> **EXCERPT**
[Python-Dev] Is XML serialization output guaranteed to be bytewise identical forever?

Thu Mar 21 13:23:55 EDT 2019

On Thu, 21 Mar 2019 at 17:05, Steve Holden <steve at holdenweb.com> wrote:
>
> On Thu, Mar 21, 2019 at 11:33 AM Antoine Pitrou <solipsis at pitrou.net> wrote:
>>
>> [...]
>>
>> Most users and applications should /never/ care about the order of XML
>> attributes.
>>
>> Regards
>>
>> Antoine
>
>
> Especially as the standards specifically say that ordering has no semantic impact.
>
> Byte-by-byte comparison of XML is almost always inappropriate.

Conversely, if ordering has no semantic impact, there's no real
justification for asking for the current order to be changed.

In practice, allowing the user to control the ordering (by preserving
input order) gives users a way of handling (according to the standard)
broken consumers who ascribe semantic meaning to the attribute order.
So there's a small benefit for real-world users having to deal with
non-compliant software. But that benefit is by definition small, as
standards-compliant software won't be affected.

The cost of making the change to projects that rely on the current
output is significant, and that should be considered. But there's also
the question of setting a precedent. If we do reject this change
because of the cost to 3rd parties, are we then committing Python to
guaranteeing sorted attribute order (and worse, byte-for-byte
reproducible output) for ever - a far stronger commitment than the
standards require of us? That seems to me to be an extremely bad
precedent to set.

> **TASK INPUTS**
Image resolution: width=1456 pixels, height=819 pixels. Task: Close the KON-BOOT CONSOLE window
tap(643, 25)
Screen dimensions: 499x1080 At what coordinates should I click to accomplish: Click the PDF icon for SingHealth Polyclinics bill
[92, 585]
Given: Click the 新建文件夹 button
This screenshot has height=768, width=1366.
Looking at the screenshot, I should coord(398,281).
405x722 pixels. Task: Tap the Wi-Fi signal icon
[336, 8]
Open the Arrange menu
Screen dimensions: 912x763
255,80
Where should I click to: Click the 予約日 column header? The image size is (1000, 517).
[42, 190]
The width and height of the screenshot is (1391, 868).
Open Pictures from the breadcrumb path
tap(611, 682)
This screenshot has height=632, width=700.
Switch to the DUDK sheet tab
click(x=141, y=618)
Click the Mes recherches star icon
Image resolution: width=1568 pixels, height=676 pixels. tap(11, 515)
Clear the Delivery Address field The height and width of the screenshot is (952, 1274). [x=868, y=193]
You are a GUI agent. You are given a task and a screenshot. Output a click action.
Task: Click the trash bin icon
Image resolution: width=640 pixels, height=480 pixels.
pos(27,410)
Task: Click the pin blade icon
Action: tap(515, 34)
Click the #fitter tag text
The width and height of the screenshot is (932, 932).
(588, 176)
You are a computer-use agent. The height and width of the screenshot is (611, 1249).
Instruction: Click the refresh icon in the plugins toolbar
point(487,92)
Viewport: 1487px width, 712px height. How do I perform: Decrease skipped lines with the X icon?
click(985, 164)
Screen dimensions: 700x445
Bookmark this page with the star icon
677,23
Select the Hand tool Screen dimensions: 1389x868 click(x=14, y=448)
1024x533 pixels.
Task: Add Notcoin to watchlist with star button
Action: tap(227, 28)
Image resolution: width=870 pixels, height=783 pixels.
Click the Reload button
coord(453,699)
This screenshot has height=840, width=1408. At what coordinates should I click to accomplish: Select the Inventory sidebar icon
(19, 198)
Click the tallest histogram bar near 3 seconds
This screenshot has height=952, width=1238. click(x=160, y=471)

> **REQUIREMENT 1**
In the mailing list post on XML serialization, what do the standards say about the ordering of XML attributes?
> **REQUIREMENT 2**
Report each line of the rows that includes the word "Select".
The text and the rows have no connection to each other.

> **EXERCISE OUTPUT 1**
Ordering has no semantic impact.

> **EXERCISE OUTPUT 2**
Select the Hand tool Screen dimensions: 1389x868 click(x=14, y=448)
This screenshot has height=840, width=1408. At what coordinates should I click to accomplish: Select the Inventory sidebar icon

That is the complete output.